Only the images get left out; everything else in the records is to be transcribed exactly.

★ ★ ★ ★ ★ ★ ★

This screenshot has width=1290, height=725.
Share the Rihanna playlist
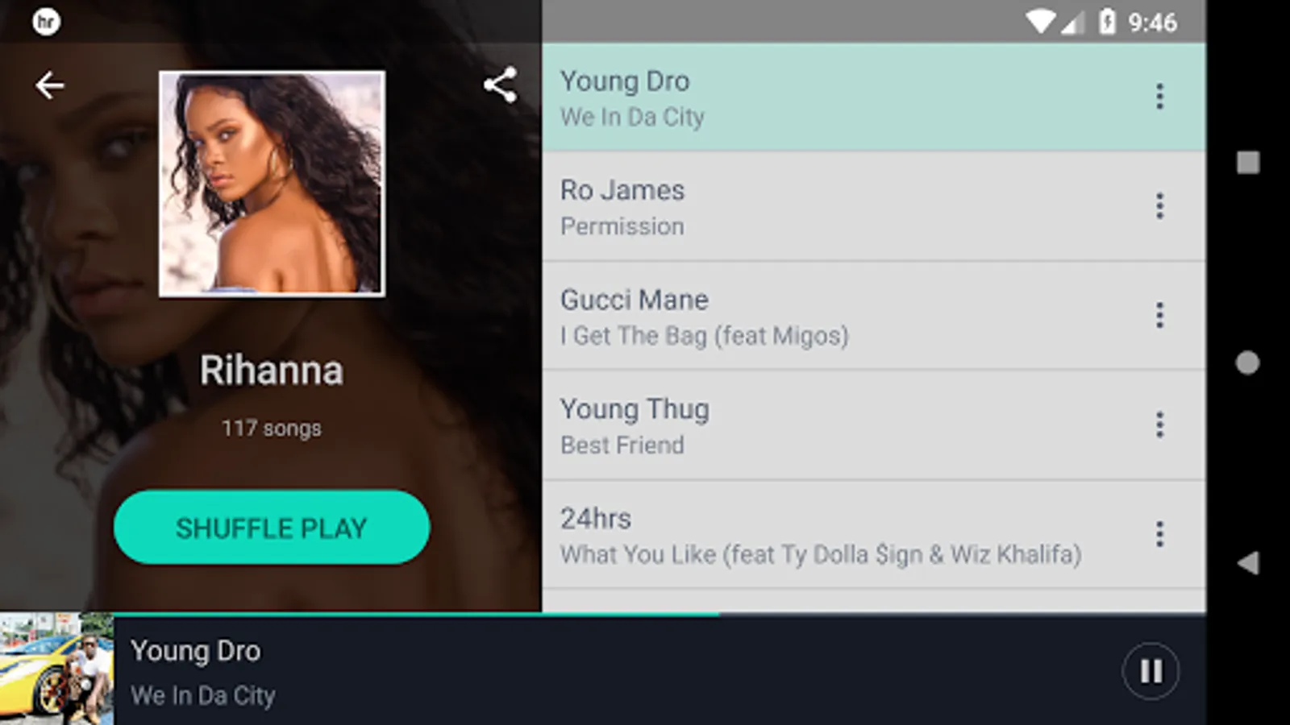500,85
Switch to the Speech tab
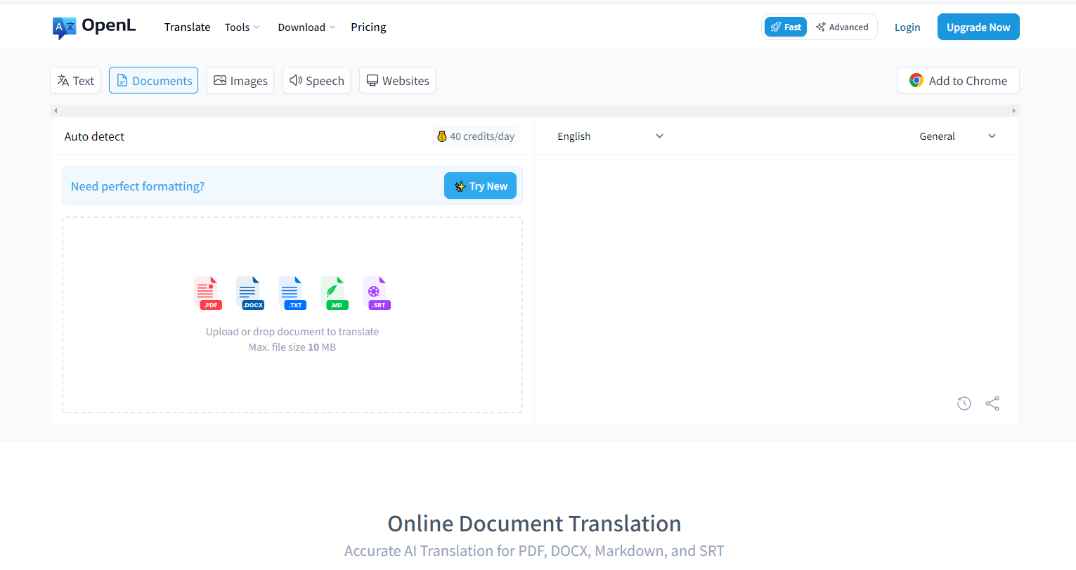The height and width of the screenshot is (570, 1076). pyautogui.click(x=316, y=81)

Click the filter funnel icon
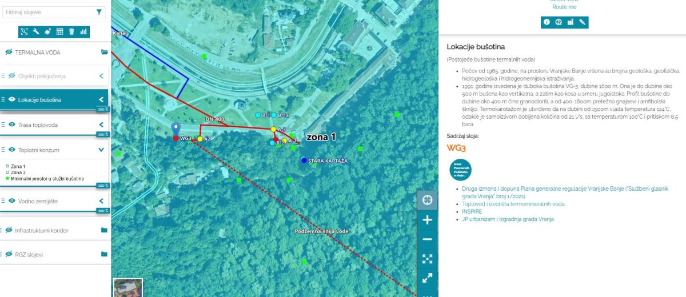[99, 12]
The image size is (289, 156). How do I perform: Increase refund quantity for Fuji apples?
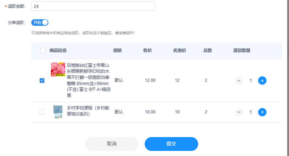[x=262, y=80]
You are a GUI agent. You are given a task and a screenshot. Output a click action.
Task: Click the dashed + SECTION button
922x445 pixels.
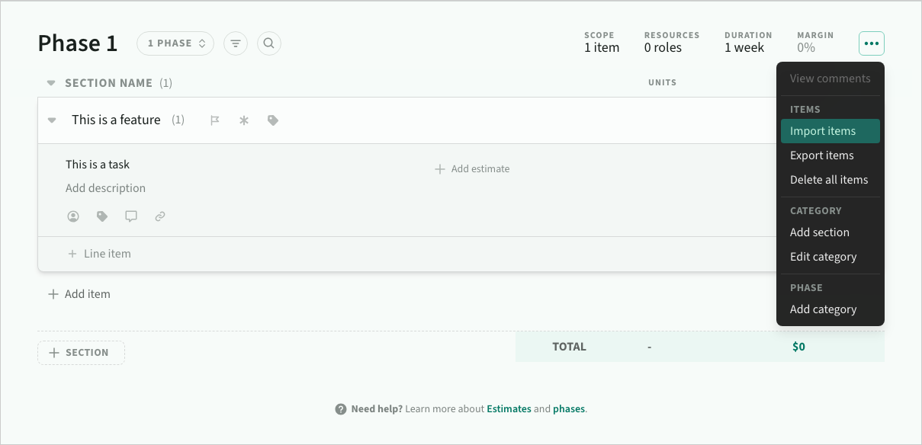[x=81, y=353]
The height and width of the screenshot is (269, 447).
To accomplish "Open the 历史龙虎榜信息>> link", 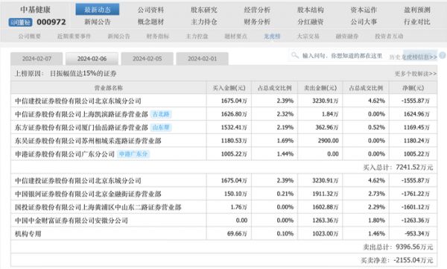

★ ★ ★ ★ ★ ★ ★

Result of the task:
This screenshot has width=1290, height=725.
Share the Rihanna playlist
500,85
Switch to the Speech tab
The height and width of the screenshot is (570, 1076). pyautogui.click(x=316, y=81)

Click the filter funnel icon
[99, 12]
The image size is (289, 156). How do I perform: Increase refund quantity for Fuji apples?
[x=262, y=80]
You are a GUI agent. You are given a task and a screenshot. Output a click action.
Task: Click the dashed + SECTION button
922x445 pixels.
[x=81, y=353]
The height and width of the screenshot is (269, 447).
To accomplish "Open the 历史龙虎榜信息>> link", 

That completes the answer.